Jean-François Chemain : Déjà si on pouvait éviter deux confusions sur la laïcité... D’abord la confondre avec le déni de nos racines chrétiennes, alors que les musulmans voient la France comme un pays de culture chrétienne, ce en quoi ils ont raison puisque la laïcité, contrairement aux idées reçues, est une idée chrétienne. On ne peut pas faire adhérer les esprits à des idées fausses, sauf par la contrainte. Ensuite la confondre avec le droit de faire intrusion dans les consciences des jeunes sur les questions sociétales... Ca les révolte, ça les bloque, ça les dés-intègre radicalement, je le constate régulièrement. Maintenant 300 heures, ce n’est rien... C’est tout qu’il faudrait reprendre ! Pour ma part, je crois que revenir à une école qui a fait si longtemps ses preuves serait salutaire sans coûter bien cher : retour aux méthodes traditionnelles d’apprentissage de la lecture, de l’écriture et du calcul, aux tables de multiplication, transmission d’une image positive de notre Histoire nationale, fin du collège unique jusqu’à 16 ans avec possibilité, dès 14 ans, de s’orienter vers des formations plus pratiques..

Guylain Chevrier : Il faudrait sans doute partir de ce qui fait vraiment référence dans notre droit, telle la Charte des droits et devoirs du citoyen français[1], texte normatif totalement méconnue. Pourtant un texte qui est au fondement de l’acquisition de la nationalité française par naturalisation. Elle contient la définition des attributs de la République, indivisible, laïque, démocratique et sociale. Indivisible : un même territoire sur lequel s’exerce une seule loi pour un seul peuple, un peuple souverain auquel aucune partie de celui-ci ne peut se substituer ; laïque : un Etat dégagé de la tutelle des religions, spécialement d’une Eglise catholique omnipotente qui constituait le principal obstacle à l’accès du citoyen à ses libertés ; un pouvoir politique qui gouverne au nom de la raison et non au nom de la tradition ou d’un dieu, droit de croire ou de ne pas croire ; démocratique : les hommes se gouvernent eux-mêmes, formant un peuple d’égaux qui choisit ensemble son destin, c’est le gouvernement du peuple par le peuple et pour le peuple ; sociale : des droits sociaux qui embrassent l’ensemble des membres de notre société à travers une protection sociale, un droit du travail et des politiques sociales, uniques en leur genre. Tout cela n’ayant de sens que par une solidarité mutuelle de ses membres, une forme de conscience sociale à laquelle devrait précisément éduquer l’école.

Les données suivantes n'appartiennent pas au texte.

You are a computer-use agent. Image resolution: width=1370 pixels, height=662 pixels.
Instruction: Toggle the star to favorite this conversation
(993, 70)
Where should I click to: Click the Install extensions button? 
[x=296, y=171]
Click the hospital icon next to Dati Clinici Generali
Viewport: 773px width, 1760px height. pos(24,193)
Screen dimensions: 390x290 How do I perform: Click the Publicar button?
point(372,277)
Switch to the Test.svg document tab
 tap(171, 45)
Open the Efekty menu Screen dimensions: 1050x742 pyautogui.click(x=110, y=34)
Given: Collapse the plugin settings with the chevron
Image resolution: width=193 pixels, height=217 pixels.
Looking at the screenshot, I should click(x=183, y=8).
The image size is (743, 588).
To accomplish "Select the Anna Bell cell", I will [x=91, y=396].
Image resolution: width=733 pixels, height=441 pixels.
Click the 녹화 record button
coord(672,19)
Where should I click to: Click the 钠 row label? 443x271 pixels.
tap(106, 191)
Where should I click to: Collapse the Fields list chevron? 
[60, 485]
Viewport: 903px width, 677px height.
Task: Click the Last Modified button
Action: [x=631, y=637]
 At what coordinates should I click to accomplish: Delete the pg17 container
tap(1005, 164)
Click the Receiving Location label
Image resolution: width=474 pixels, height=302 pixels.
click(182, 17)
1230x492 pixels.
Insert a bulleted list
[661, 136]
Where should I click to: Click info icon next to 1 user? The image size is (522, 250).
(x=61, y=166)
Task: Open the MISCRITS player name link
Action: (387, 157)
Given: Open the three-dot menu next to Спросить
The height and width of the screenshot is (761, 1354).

Cette Charte présente les droits des citoyens, leurs libertés, mais aussi leurs devoirs comme celui de respecter les droits d’autrui, à la même hauteur. Des devoirs tombés dans l’étrange derrière cette politique de la promotion des droits faisant perdre de vue qu’ils constituent un bien commun, une responsabilité commune. C’est par là que l’on peut redonner de l’autorité aux enseignants, en les réinvestissant de cette mission de faire respecter des devoirs, d’en enseigner l’état d’esprit, qui va au-delà de la loi dans des conventions communes comme le civisme. La société est tramée d’un ensemble de règles qui définissent des espaces où des libertés sont garanties, mais aussi les obligations qui en découlent qui constituent autant de protections des droits. Des devoirs qui relèvent de la formule, la liberté de chacun s’arrête ou commence celle des autres, mais aussi, que la liberté est un bien commun à tous les citoyens.

Il en va de même du contenu du Contrat d’accueil et d’intégration, obligatoire depuis 2007, pour tous les migrants arrivant sur le sol national en situation régulière. Il propose un module  de formation à la langue française pour les non-francophones, un module de formation civique, mais aussi de la connaissance de la société française. On pourrait s’inspirer de ces trois champ pour mieux lutter contre le fait de considérer dans trop de familles la langue française comme seconde au regard de la langue d’origine du pays d’où on vient ou est venu, pour insister sur la citoyenneté dans sa double dimension de droits et de devoirs, ainsi qu’en faveur d’une connaissance de la société française qui favorise l’appropriation de la France, de ses codes culturelles, comme le pays de tous, donc comme propriété commune à défendre et pas seulement comme un bien à consommer.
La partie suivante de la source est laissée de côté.